Would Your Company Benefit if Your Marketers Had Superpowers?

 In Medical Product Design

If my hunch is correct, most of MPE (Formerly Mindflow Design) ’s clients would probably shout “Yes”! With that in mind I attended CommNexus’ Social Media SIG titled 10 Social Influence Campaigns That Give Marketers Superpowers. According to the keynote speaker Mark Fidelman, CEO of Evolve!, traditional PPC (Pay per click) and banner ad advertising is dead or at least becoming less and less effective. That is, unless you have multiple full time people dedicated to the task. If your company does not, please read on.

I’m going to explain the premise behind Social Influence Campaigns as I understand it. Then I’ll discuss my favorite three examples that Mark used last night to hammer his point across.

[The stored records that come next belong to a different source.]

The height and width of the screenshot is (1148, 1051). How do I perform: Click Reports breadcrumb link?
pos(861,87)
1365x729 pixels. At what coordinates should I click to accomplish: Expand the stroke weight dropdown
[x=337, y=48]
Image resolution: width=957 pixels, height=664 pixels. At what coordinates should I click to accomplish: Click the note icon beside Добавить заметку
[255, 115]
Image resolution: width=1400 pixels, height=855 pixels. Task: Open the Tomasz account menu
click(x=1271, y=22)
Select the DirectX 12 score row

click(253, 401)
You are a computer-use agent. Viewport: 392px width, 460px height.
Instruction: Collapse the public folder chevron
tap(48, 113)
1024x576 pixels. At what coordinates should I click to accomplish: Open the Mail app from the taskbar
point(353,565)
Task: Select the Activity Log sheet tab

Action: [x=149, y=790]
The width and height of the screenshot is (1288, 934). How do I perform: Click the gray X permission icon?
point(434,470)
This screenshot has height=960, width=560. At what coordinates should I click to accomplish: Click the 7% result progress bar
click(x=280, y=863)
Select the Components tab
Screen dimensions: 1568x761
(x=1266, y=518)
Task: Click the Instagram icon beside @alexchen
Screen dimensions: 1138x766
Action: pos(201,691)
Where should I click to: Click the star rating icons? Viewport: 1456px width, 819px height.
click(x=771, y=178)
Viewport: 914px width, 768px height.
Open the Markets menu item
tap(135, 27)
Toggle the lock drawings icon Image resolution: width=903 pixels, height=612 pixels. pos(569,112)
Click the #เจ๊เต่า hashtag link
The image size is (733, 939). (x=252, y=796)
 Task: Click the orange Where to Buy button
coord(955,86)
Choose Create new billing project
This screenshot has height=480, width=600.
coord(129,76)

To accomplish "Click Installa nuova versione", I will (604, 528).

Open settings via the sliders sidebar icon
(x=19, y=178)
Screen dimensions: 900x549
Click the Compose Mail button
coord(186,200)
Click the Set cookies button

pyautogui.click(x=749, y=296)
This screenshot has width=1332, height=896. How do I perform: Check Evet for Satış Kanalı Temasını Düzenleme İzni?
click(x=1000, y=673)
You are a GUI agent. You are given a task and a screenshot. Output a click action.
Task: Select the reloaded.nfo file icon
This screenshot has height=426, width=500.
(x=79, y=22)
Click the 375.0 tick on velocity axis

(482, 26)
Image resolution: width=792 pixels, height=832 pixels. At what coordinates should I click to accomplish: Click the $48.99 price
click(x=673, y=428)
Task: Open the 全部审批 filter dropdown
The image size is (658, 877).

The internet is a crowded, noisy place. Apparently the same amount of information created from the beginning of time until 2003, now gets created every two days as a result of the internet. How do you get your customers’ attention in this exponentially rising sea of data? According to Mark, recommendations by friends, family, advocates, and influencers help to filter out 90% of the noise and raise your product from the abyss to the sunny zone.

That top 10% is what he calls “the circle of trust” and looks something like this: Buyer) Friends & Family))Advocates)))Influencers. If you go to the right of Influencers you’ve dropped off a cliff and are looking for a needle in a haystack.

Using influencers is not a new concept. Think about Michael Jordan and shoes or Oprah and books. Each time Oprah holds a book up on stage a Best Seller is born. Oprah’s trusted, loyal following becomes a powerful force for lucky authors. Unfortunately most companies can’t afford to hire MJ to hawk their goods.

The concept behind Social Influence Campaigns is to get the most influential people in your industry to talk about you. Forget Hollywood, think bloggers, people with huge Twitter followings, kids with a million plus YouTube followers , etc.

Here are my three favorite examples of the 10 Social Influence Campaigns Mark presented.

The first one is Viral Awareness: Quickly promoting through awareness. Identify the 25 most engaging influencers on Twitter in your industry. The people who your customers trust and follow. Create an infographic that illustrates how those 25 people are the most influential people in X industry and send it out to the media. Once it’s picked up and published those influencers will be pretty happy and want to do something for you. They’ll most likely publish to their loyal following and give you credit, driving your targeted customers to you.

My second favorite is Sponsoring Viral Content Video Shows: On YouTube for example, look for unsponsored programs that have created huge followings through viral videos. There’s a teenager (missglamorazzi) that posts a daily video of her applying makeup to herself. Apparently 1 million people watch her do this and 1.7 million people have subscribed to her YouTube channel! A company like Revlon could have potentially sponsored her to use their products in her videos and reached millions of their targeted audience at a fraction of the cost of traditional advertising.

My third favorite is Getting Influencers to Promote Products (your products) That They Like: They used nodexl.com to create an influencer map for Guy Kawasaki and found that his social network reached their prospective customer base. They asked Guy to promote their product and he agreed since he liked and used their product. If I recall correctly, the company bought 250 of Guy’s books that he was promoting at the time and in exchange he promoted their product through his social network for one month. It was a win-win for the company and for Guy.

If you’re not getting the results you desire from your marketing campaigns you might want to give Social Influence Campaigns a shot, with the goal of getting the most influential people in your industry to talk about your company.

If just one of MPE (Formerly Mindflow Design) ’s clients uses this approach and increases sales of the products we helped them design, I’ll consider this blog a success.